§ **Lesetext**:
========================
# taz.de -- 118-122 Tag Kongo-Kriegsverbrecherprozess II: Der Präsident und der Haudegen
       
       > Nachdem Präsident Murwanashyaka dem Alkohol entsagte, hielt Militärführer
       > Mudacumura ihn für ein Weichei. Enthüllungen aus dem Innenleben der FDLR
       > Teil II.
       
 (IMG) Bild: Journalisten interviewen einen verwundeten FDLR-Rebellen.
       
       STUTTGART taz | „Wie die FARDC (Kongos Armee) sich von der FDLR abwandte,
       so hat auch die FDLR den Inhalt der Telegramme geändert“, sagt Zeuge X, ein
       ehemaliges hochrangiges Mitglied der Eskorte des FDLR-Militärchefs im
       Kongo, General Sylvestre Mudacumura. Er hat zuvor bestätigt, dass dieser
       Strategiewechsel Inhalt von Telegrammen der FDLR-Militärführung an ihre
       Soldaten war.
       
       Als Präsident ist Murwanashyaka gegenüber Mudacumura weisungsbefugt, stellt
       X klar. „Bei den FDLR-Gesetzen gibt es den Präsidenten und 2
       Vizepräsidenten, sie dürfen allen Soldaten Befehle erteilen“.
       
       Das Oberkommando des militärischen FDLR-Flügels FOCA (Forces Combattantes
       Abacunguzi) wird von General Mudacumura geführt. Es ist in der
       FDLR-Struktur aber der politischen Führung untergeordnet.
========================
§ **Vorliegende Daten**:
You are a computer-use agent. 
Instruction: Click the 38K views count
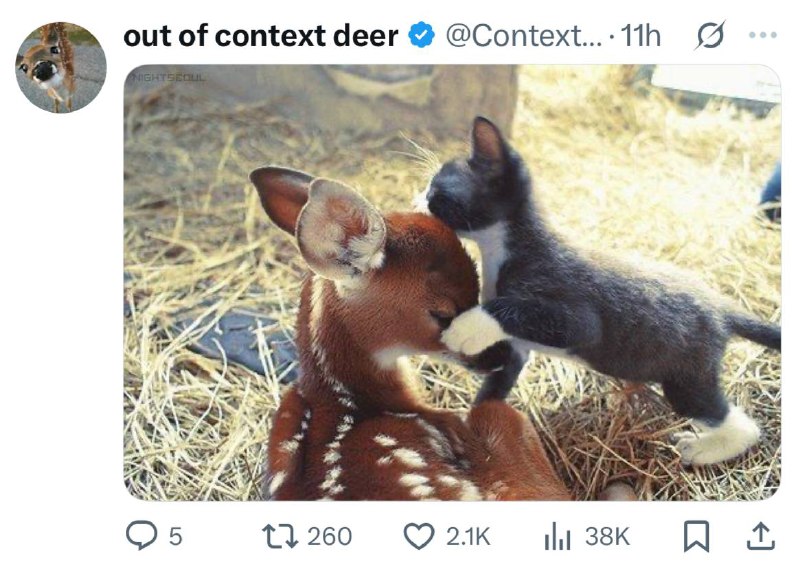coord(607,536)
========================
§ **Arbeitsauftrag A**:
Erklären Sie in ein bis drei Sätzen, warum Murwanashyaka laut dem Lesetext zum Kongo-Kriegsverbrecherprozess gegenüber Mudacumura weisungsbefugt ist.
§ **Arbeitsauftrag B**:
Setzen Sie den Lesetext zum Kongo-Kriegsverbrecherprozess nach seinem letzten Satz fort.
Die Daten spielen hierfür keine Rolle.

§ **Antwort A**:
Nach den FDLR-Gesetzen dürfen der Präsident und die zwei Vizepräsidenten allen Soldaten Befehle erteilen. Außerdem ist das von Mudacumura geführte Oberkommando der FOCA in der FDLR-Struktur der politischen Führung untergeordnet.

§ **Antwort B**:
       
       ## „Der Präsident befehligt“
       
       In der Diskussion über den berüchtigten Befehl an „alle FDLR-Einheiten“,
       eine „humanitäre Katatrophe“ unter der kongolesischen Zivilbevölkerung
       anzurichten, führt X das so aus: „Der FDLR-Präsident befehligt den
       FOCA-Kommandeur, dass er eine solche Nachricht schickt, oder der Präsident
       kann die Nachricht selbst schicken.
       
       Der Präsident kann Befehle erteilen, der FOCA-Kommandeur kann Bezug nehmen
       auf den Befehl des Präsidenten, oder Mudacumura kann so eine Anweisung
       erteilen und schickt die Anweisung als Vorschlag an den Präsidenten, ob er
       die Anweisung geben darf.“
       
       Murwanashyaka musste also gewissermaßen die Handlungsvorschläge seiner
       Militärs absegnen. Er habe „abgelehnt oder zugestimmt“, so X. Ablehnungen
       konnte man aber ignorieren.
       
       2009, nach der kongolesisch-ruandischen Militäroperation „Umoja Wetu“ gegen
       die FDLR, also im Zeitraum, um den es in der Anklage geht, sei die
       Auslandsführung nicht mehr in Befehle involviert gewesen, sagt X. „Wenn
       Angriffe durchgeführt wurden, haben die Führer im Ausland später davon
       erfahren. Nach Umoja Wetu haben die Führer im Ausland nichts gesagt und es
       nicht entschieden.“
       
       ## Streit um Geld
       
       Vielleicht war auch das schwierige persönliche Verhältnis zwischen
       Murwanashyaka und Mudacumura ein Faktor. X war dabei, als Murwanashyka 2005
       und 2006 die FDLR-Truppen im Kongo besuchte, unter anderem um Geld zu
       überbringen. Murwanashyaka habe Mudacumura einen Computer gebracht und ihm
       erklärt, wie man den benutzt, erinnert sich X.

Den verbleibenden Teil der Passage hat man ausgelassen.